Your goal
Look for the word "accomplish" in the entries and copy every line where it shows up.

(Stored data entries)
------------------------------

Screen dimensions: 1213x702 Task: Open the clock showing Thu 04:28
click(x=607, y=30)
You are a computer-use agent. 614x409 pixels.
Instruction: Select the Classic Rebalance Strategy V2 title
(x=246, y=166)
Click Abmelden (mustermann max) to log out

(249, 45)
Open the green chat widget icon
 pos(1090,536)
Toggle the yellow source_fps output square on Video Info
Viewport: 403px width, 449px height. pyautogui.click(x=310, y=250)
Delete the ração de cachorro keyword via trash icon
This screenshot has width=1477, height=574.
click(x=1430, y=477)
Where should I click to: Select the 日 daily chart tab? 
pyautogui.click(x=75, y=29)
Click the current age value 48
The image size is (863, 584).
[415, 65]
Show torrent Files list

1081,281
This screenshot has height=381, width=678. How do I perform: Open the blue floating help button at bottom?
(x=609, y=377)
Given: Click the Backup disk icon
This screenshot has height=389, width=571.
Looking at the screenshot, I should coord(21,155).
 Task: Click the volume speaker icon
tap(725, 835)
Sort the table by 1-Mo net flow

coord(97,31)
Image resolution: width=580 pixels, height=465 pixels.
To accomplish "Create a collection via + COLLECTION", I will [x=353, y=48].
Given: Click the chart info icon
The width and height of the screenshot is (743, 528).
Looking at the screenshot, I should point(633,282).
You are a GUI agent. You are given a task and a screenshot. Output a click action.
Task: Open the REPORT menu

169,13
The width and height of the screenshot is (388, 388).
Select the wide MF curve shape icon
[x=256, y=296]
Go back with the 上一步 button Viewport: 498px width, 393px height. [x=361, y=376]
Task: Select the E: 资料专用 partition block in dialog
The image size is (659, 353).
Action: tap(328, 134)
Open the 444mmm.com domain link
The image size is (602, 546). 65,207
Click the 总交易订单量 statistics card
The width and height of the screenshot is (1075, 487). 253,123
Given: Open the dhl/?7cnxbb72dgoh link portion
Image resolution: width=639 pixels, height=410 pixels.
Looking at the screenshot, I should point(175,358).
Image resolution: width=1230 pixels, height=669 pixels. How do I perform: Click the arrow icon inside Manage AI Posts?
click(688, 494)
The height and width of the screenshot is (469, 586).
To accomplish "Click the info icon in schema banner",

------------------------------

Task answer
To accomplish "Create a collection via + COLLECTION", I will [x=353, y=48].
To accomplish "Click the info icon in schema banner",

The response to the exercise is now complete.